Ho-hum, another $1B oncology product for Roche. Despite the mild reception in the business press, this is HUGE news: Roche is about to receive approval for T-DM1, a drug that combines the targeted therapy of Herceptin with the benefit of chemotherapy. Perhaps Herceptin is old news (approved in 1998), but this is a story where everybody wins: Roche gets a product with a "fresh" patent clock and an advantage over any biosimilar Herceptin clones, patients get better outcomes with fewer side effects, and the drug design & drug delivery folks now have another validated approach to beating cancer. Combos are the future!

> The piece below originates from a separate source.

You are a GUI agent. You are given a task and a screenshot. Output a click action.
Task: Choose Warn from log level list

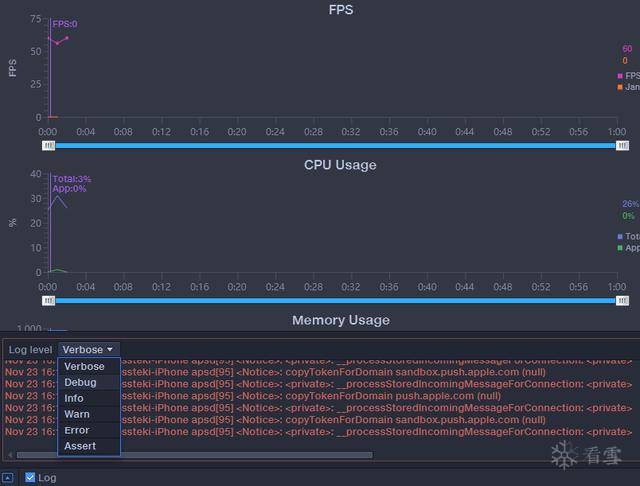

This just in: science is hard! A research team at Amgen tried to duplicate the research behind 53 important cancer research advancements published in leading journals. They were successful in duplicating the original findings in only 11% of of their experiements. Let's hope that there's some selection bias in Amgen's research, or some other explanation - I'd hate to think that 89% of all cancer research is wrong - though this most likely reflects the pressure to publish among academics.
First setback for a PI3K inhibitor. PI-3 kinase targets have been in vogue for about 4 years, with several of the top 20 pharmas with active discovery programs addressing multiple isoforms of PI3K. The first Phase III clinical trials of a PI3K inhibitor - by Keryx & Aeterna have concluded, with negative results. This might, however, not be a reflection of the merit of PI3K as a target, but rather a reflection of how unlikely microcap drug developers are to successfully develop cancer therapeutics, and another lesson for investors that if a biotech's lead compound can't win a partnership with a big pharma company, you probably shouldn't put your capital behind it either.